Eine permanenter Wechsel der Einteilung in Gut und Böse bedingt für den Borderliner eine der jeweilig empfundenen Situation geschuldete Schaffung  klarer Verhältnisse und eine damit verbundene Reduzierung der Anspannung. 

Die Projektion

 

 Die Projektion folgt dem Zweck der Externalisierung der eigenen „bösen“ aggressiven Selbst- und Objektanteile. Der Borderliner schließt diese Anteile aus dem eigenen Inneren aus und projiziert sie nach außen (in den Partner).

 

Somit entstehen für ihn gefährliche, vergeltungssüchtige Objekte, gegen die er sich zur Wehr setzen muss.
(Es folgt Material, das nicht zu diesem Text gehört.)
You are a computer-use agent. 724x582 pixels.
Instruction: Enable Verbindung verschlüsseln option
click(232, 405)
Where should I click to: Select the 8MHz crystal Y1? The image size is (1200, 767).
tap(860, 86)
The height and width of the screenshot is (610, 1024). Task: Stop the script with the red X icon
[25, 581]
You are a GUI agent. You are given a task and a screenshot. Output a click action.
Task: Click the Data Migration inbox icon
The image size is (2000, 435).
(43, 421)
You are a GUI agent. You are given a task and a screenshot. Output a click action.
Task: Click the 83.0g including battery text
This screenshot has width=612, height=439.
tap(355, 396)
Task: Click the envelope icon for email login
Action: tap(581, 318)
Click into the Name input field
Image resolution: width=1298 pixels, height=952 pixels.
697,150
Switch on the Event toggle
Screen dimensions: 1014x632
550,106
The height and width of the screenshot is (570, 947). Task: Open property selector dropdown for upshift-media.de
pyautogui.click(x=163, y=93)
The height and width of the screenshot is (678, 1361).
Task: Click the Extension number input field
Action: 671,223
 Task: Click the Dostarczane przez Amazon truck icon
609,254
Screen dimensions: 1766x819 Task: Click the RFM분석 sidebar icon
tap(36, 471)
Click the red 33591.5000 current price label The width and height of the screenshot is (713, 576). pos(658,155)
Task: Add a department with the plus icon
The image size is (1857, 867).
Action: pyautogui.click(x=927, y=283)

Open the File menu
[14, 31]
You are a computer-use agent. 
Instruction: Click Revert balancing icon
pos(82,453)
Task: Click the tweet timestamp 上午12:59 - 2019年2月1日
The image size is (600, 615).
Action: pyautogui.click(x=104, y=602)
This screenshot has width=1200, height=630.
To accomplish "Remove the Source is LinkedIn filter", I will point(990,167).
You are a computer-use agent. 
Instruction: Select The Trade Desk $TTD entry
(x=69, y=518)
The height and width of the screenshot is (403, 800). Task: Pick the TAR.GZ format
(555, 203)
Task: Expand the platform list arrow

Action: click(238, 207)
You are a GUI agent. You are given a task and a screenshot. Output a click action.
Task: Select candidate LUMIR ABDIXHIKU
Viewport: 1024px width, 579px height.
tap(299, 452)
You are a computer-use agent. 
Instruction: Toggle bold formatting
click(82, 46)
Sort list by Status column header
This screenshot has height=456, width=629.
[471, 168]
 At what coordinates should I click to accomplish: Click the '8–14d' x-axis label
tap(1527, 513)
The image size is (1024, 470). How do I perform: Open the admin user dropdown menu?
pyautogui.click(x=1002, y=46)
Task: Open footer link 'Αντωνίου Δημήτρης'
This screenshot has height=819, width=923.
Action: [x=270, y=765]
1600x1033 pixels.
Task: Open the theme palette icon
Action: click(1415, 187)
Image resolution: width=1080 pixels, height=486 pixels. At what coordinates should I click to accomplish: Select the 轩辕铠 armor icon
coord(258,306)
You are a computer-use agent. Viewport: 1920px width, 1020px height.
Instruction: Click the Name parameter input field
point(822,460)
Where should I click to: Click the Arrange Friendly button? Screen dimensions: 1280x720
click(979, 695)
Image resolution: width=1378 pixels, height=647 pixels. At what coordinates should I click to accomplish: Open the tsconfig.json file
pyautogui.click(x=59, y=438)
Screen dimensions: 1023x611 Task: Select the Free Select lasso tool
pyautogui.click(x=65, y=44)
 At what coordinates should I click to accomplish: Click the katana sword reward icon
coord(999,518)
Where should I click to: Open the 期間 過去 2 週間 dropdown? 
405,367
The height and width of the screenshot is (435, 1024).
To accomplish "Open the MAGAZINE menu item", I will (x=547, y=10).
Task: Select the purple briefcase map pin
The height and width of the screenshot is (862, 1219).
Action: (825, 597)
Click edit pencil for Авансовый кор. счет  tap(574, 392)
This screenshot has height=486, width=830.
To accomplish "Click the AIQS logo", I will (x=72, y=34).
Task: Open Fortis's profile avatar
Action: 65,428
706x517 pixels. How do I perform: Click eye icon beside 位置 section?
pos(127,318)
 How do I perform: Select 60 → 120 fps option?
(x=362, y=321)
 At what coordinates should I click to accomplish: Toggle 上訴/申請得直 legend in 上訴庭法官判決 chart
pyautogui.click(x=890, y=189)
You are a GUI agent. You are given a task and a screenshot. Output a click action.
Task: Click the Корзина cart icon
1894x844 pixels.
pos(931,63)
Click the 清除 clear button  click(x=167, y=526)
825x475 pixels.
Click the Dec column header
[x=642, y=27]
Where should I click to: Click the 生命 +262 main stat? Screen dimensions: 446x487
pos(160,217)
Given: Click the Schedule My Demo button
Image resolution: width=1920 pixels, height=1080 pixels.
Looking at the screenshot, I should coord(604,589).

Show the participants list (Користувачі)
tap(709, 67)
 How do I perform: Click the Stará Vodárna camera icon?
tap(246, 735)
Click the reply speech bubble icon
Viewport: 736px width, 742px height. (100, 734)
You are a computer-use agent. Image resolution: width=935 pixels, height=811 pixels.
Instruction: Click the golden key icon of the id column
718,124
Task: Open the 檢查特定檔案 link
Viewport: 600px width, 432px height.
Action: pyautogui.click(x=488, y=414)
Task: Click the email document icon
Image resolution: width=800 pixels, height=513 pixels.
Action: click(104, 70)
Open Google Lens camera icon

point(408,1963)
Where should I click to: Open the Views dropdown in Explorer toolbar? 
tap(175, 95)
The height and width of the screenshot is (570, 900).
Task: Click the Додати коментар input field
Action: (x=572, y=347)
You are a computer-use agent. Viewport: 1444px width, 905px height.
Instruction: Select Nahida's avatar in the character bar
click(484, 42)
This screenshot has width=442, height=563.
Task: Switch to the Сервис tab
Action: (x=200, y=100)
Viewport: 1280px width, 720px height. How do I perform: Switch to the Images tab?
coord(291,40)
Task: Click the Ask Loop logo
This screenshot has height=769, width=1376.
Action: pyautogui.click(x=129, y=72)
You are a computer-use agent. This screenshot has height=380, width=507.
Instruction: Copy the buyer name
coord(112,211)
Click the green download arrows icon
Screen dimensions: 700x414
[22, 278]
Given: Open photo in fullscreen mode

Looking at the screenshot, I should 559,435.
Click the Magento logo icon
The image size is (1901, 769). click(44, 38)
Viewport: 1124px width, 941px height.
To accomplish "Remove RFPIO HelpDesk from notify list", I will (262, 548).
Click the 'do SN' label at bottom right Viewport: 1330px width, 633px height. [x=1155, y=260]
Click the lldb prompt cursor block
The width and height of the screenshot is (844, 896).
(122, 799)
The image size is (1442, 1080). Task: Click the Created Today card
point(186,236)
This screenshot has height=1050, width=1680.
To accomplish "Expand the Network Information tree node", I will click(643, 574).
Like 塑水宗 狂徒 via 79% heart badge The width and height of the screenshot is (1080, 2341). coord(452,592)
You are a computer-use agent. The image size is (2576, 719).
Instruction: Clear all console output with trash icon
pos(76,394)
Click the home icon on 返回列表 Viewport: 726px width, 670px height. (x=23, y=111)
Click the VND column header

Die projizierten Anteile müssen auf diese Weise nicht mehr in sich selbst, sondern nur noch in dem anderen wahrgenommen werden.

Heftiger Streit zwischen einer Borderlinerin und ihrem Partner

Wut und Hassgefühle beim Borderliner

Die Projektive Identifikation

 

Nach einer Projektion folgt eine entsprechende Identifizierung des Partners.

Dieser „identifiziert“ sich mit den Gefühlen des Borderliners und fühlt sich zunächst ohne Abstand selber schuldig oder wütend.

Der Borderliner hingegen „identifiziert“ das Gefühl (Wut, Schuld etc.) im Partnern ("DU bist ja wütend, nicht ich").

 

Somit kann er den Partner dann praktisch steuern und hat das Gefühl, die Wut, Schuld oder andere starke Emotionen von außen regulieren zu können. Der Borderliner kann sich somit als „Opfer“ der Aggression des Partners sehen und schützt sich dadurch. Somit hat er selbst  keine Verbindung mehr zu seinem ursprünglichen, unbewussten Gefühl.  

Die Verdrängung

 

 

Mit Hilfe der Verdrängung können psychische Konflikte dauerhaft aus dem Bewusstsein ausgeschlossen werden. Für den Partner wirkt das ganze oftmals wie eine Gedächtnislücke.

 

Tabuisierte oder bedrohliche Bewusstseinsinhalte oder Gefühle, die der Borderliner nicht wahrhaben will oder kann und die eine starke Angst in ihm auslösen, werden in das Unterbewusstsein "abgeschoben". Sie stehen dem Bewussten somit nicht mehr zu Verfügung, bleiben allerdings im Unterbewusstsein bestehen und beeinflussen das Erleben in einem nicht unerheblichen Maße.

 

Das Verdrängte sucht somit einen Weg zurück in das Bewusstsein des Borderliners. Er ist daher immer wieder unter teils großer Anstrengung bemüht, das Verdrängte buchstäblich "unten" zu halten. Gelingt dies nicht dauerhaft, kann es durch den massiven Druck bis zur Trennung vom bisher gelebten Umfeld kommen.